| Prompt 1 |
In the passage about the Marine deployment to D.C., what mission were the officers told they would carry out if ordered?
| Prompt 2 |
Reproduce the passage about the Marine deployment to D.C., everything from "Two days later" down to "two years earlier.".

[Selected passage]

Two days later Lewis and I were seated together on a caravan of buses to D.C. with Kilo Battery and several hundred other Marines. Because Lewis and I had not had time to train for riot duty, we were made “liaison officers,” which meant we were along for the ride with no responsibilities. 


The buses deposited us at a camp near the Potomac River, about a 30-minute drive from the Capitol. Rows of tents had been set up for us, and also troops of the Army 82 Airborne. (The two units were kept completely separated.) The Marine officers were taken to a tent for a briefing where we were told our mission, should we be ordered, would be to protect the South Vietnam Embassy. They showed us pictures of “the enemy,” college-age protestors who looked like students I had graduated with two years earlier. 


It was bitter cold and toward evening when they ordered us into the busses for deployment to D.C. I commented to Lewis that “Only the hard-core would be out in weather like this.” He laughed at me and retorted, “Yeah, those kids looked like real hard core!”

[/Selected passage]
[Supplied data]

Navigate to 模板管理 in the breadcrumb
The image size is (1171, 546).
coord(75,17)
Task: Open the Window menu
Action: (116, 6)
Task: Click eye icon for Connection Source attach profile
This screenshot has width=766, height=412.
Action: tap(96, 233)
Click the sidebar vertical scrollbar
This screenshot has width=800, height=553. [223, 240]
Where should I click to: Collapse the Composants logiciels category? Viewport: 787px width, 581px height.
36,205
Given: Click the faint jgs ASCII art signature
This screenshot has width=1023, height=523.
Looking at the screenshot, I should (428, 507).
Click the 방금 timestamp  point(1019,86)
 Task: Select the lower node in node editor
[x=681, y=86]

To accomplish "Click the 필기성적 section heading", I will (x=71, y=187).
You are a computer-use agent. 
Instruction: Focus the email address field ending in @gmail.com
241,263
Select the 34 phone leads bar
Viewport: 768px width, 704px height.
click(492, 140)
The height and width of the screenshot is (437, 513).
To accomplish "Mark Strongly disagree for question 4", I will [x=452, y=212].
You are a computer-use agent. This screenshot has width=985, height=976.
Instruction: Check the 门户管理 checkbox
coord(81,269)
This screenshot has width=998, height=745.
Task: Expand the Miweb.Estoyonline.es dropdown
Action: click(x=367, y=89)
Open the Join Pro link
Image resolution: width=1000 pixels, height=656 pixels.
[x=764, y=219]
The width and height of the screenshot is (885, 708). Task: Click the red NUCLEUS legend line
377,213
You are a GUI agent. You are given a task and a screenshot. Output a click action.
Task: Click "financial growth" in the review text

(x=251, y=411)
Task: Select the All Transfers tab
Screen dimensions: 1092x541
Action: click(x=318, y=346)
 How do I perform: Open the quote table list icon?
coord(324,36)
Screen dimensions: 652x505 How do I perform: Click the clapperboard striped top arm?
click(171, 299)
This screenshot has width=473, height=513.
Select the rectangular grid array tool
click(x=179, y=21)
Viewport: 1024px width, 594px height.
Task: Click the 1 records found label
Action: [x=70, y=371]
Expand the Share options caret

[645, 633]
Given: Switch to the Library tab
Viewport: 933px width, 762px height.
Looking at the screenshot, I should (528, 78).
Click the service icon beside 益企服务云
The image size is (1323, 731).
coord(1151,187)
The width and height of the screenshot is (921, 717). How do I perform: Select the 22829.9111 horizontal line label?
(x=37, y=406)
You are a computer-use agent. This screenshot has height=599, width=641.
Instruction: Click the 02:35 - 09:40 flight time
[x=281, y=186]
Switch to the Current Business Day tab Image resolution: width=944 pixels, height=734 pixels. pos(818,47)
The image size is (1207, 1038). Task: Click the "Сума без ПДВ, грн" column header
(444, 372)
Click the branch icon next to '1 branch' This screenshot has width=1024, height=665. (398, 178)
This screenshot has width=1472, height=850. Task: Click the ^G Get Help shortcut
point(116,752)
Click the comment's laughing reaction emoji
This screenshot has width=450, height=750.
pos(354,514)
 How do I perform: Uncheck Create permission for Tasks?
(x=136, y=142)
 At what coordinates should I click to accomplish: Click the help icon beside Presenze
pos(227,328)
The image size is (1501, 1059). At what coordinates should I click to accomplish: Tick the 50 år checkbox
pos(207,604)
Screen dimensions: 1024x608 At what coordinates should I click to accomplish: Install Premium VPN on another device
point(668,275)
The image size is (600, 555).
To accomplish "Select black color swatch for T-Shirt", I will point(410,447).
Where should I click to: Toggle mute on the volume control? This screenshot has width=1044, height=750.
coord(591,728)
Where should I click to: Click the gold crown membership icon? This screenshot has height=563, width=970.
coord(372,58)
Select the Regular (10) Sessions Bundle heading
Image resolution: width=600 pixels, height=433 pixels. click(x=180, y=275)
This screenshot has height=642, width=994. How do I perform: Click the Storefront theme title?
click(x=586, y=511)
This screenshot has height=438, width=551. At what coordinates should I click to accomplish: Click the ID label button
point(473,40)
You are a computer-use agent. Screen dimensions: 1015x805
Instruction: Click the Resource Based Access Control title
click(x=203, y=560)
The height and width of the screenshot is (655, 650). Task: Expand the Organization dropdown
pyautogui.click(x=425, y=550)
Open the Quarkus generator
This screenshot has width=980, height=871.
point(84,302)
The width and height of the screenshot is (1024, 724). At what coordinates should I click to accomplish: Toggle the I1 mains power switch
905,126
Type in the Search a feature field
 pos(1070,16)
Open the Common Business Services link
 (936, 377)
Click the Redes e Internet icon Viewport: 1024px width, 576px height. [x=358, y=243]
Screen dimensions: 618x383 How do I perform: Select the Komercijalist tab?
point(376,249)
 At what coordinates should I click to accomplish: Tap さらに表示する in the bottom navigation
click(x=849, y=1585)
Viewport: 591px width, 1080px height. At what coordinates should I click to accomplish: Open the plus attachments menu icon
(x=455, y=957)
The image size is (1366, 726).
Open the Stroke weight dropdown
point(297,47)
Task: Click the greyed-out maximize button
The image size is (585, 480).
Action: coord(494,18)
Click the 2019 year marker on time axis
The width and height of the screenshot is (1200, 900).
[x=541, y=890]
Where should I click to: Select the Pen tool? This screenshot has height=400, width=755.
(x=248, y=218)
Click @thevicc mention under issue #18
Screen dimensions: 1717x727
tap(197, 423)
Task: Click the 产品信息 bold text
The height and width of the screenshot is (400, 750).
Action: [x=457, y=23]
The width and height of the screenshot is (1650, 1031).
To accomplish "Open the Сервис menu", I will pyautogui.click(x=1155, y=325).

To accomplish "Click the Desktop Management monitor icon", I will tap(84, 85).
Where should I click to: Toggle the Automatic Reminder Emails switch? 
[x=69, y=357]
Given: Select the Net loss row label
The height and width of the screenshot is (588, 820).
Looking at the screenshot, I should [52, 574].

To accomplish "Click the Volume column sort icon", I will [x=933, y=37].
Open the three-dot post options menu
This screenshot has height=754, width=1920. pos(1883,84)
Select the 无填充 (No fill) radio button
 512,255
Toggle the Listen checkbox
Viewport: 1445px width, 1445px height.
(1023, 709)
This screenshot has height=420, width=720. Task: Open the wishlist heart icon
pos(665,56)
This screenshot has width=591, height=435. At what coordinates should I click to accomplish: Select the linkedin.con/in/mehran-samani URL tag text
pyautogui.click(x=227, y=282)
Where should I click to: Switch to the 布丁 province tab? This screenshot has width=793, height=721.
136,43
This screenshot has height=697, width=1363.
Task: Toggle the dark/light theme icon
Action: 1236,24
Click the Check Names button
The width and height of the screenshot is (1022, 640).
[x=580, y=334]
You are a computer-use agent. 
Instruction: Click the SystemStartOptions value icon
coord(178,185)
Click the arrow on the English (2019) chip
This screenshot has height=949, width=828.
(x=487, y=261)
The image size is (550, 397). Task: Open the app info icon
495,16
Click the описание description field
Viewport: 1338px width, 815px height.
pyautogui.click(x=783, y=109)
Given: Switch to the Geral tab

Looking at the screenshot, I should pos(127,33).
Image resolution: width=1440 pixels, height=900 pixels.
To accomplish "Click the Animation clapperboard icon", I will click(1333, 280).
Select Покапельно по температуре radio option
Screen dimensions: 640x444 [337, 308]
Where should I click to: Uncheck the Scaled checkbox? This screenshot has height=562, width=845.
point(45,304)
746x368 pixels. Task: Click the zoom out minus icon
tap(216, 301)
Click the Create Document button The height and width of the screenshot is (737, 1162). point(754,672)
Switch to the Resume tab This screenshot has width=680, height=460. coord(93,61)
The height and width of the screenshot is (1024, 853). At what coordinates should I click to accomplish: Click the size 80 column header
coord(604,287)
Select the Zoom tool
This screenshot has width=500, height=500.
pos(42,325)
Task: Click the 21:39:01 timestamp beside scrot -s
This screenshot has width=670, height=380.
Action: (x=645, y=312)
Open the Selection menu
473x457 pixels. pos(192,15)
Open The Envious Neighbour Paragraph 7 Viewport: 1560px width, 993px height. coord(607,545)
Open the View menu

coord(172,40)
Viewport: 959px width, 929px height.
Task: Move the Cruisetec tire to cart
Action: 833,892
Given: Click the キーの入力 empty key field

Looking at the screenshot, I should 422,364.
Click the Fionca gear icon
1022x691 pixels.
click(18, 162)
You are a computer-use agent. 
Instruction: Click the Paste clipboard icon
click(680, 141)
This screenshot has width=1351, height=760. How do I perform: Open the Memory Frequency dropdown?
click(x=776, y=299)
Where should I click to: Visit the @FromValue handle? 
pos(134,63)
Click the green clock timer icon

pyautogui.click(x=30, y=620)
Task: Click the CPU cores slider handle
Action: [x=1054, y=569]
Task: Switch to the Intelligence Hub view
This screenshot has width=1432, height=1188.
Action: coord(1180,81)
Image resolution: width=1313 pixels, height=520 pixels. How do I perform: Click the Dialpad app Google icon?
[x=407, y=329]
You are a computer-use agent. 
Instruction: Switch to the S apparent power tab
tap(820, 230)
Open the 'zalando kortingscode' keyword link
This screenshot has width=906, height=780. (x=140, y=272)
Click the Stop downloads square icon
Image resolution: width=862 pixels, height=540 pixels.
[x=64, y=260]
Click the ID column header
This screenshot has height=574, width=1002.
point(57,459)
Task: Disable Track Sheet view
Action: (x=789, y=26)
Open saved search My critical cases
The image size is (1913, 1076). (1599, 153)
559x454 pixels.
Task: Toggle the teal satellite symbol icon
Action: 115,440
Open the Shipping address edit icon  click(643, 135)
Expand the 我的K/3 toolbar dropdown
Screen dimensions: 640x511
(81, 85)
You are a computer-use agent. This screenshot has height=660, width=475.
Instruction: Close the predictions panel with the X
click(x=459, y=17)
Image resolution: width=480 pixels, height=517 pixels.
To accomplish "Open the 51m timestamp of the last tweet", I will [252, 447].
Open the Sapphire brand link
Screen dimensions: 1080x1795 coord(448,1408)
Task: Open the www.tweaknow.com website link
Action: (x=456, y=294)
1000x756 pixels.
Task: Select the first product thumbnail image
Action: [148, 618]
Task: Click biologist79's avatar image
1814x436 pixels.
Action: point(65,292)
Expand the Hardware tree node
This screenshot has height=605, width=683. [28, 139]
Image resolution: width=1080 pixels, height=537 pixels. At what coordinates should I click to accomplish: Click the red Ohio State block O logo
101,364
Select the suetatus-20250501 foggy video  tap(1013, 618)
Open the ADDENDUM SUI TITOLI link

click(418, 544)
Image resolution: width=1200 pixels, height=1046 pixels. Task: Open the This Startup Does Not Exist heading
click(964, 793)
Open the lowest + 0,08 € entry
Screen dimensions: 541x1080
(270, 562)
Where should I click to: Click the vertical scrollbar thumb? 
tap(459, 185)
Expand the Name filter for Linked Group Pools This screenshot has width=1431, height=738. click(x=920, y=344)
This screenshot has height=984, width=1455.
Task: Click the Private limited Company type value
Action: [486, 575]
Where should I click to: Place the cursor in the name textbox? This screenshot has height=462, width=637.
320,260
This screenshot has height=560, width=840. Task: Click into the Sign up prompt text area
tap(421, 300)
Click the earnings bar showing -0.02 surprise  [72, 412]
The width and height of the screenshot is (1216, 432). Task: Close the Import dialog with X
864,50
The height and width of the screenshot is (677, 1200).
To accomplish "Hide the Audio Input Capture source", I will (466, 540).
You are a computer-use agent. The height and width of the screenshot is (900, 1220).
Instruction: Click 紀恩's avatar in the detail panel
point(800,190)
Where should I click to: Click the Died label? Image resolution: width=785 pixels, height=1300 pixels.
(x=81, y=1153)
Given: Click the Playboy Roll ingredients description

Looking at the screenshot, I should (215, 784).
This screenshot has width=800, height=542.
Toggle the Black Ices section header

[/Supplied data]

| Task response 1 |
To protect the South Vietnam Embassy.

| Task response 2 |
Two days later Lewis and I were seated together on a caravan of buses to D.C. with Kilo Battery and several hundred other Marines. Because Lewis and I had not had time to train for riot duty, we were made “liaison officers,” which meant we were along for the ride with no responsibilities. 


The buses deposited us at a camp near the Potomac River, about a 30-minute drive from the Capitol. Rows of tents had been set up for us, and also troops of the Army 82 Airborne. (The two units were kept completely separated.) The Marine officers were taken to a tent for a briefing where we were told our mission, should we be ordered, would be to protect the South Vietnam Embassy. They showed us pictures of “the enemy,” college-age protestors who looked like students I had graduated with two years earlier.